Manaus: história e cotidiano em quadrinhos
Da inspiração na rica história e cultura de Manaus, surgiu um grupo de quadrinistas que começou a colocar o cotidiano manauara em evidência para o Brasil e o mundo por meio das clássicas histórias em quadrinhos. Entre roteiristas, cartunistas, designers e escritores, o grupo AJURI é composto por 30 membros que contam as histórias e causos de Manaus com quadrinhos.
O roteirista e escritor Evaldo Vasconcelos, coordenador do grupo, conta que seu primeiro trabalho de quadrinhos inspirados em Manaus, foi resultado de seis meses de pesquisa. “Li vários livros sobre a história da cidade e a partir daí eu percebi que a nossa história tem vários fatos interessantes que a maior parte da população não conhece e que dariam ótimos enredos para histórias em quadrinhos”, contou.

A partir deste trabalho, em 2018 surgiu o grupo AJURI, que trabalha produzindo histórias, muitas baseadas em Manaus.
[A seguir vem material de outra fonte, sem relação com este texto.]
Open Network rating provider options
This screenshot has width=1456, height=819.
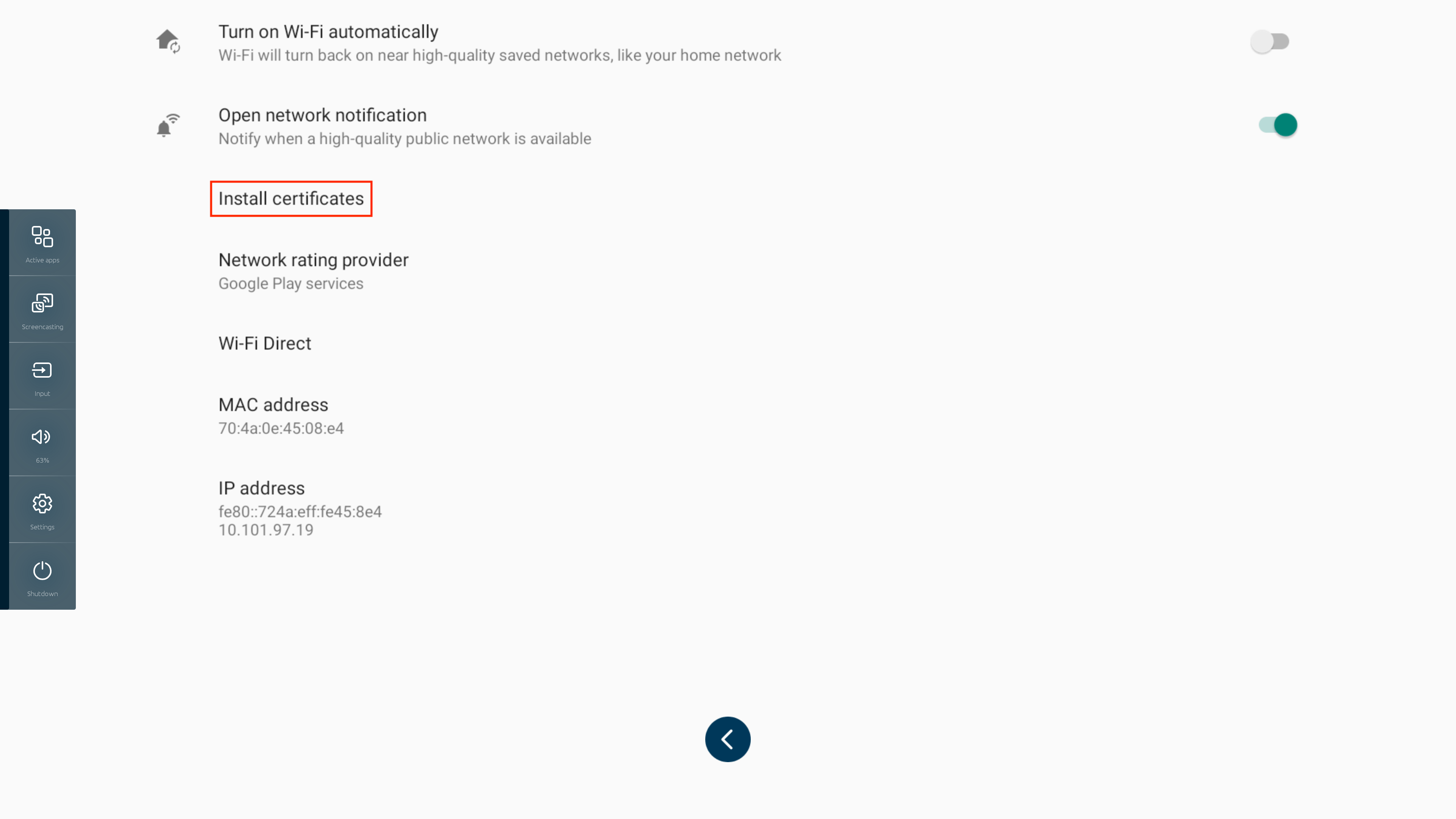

Vasconcelos também explicou que após o grupo participar de feiras nacionais e internacionais de quadrinhos, ficou evidente a curiosidade das pessoas de fora a respeito de Manaus.

Um olhar futurista sobre civilizações antigas
O ilustrador Jucylande Paula, faz parte de alguns grupos de quadrinistas em Manaus, entre eles o C4 Estúdio, no qual todos os trabalhos são inspirados em histórias que se passam na região. Ele afirma que com o tempo ‘cansou’ de exaltar trabalhos estrangeiros e passou a valorizar mais as criações locais. “Nossa cultura é riquíssima, então o intuito é exportar a nossa cultura ao invés de trazer super-heróis americanos, podemos criar coisas tão boas quanto o pessoal de fora”, destacou.

O artista fala sobre seu trabalho inspirado na tribo dos Manaós. “A história é baseada nos deuses astronautas e fala sobre um explorador que vem à tribo dos Manaós antes do cacicado, período que não tem muitos registros, então nós podemos ‘viajar’ bastante”, finalizou.
Manaus nua e crua
A realidade das ‘noitadas’ de Manaus, é expressa de forma visceral pelo olhar do cartunista Gilmar Melo. Na revista ‘Casa da Luz Vermelha’, o artista tem como inspiração histórias reais que se passam na Zona Leste da cidade. A publicação tem 36 páginas impressas em papel vermelho. “A revista conta histórias de traição de casais, consumo de drogas, sexo e violência. É uma poesia recheada de melodramas”, afirmou o cartunista.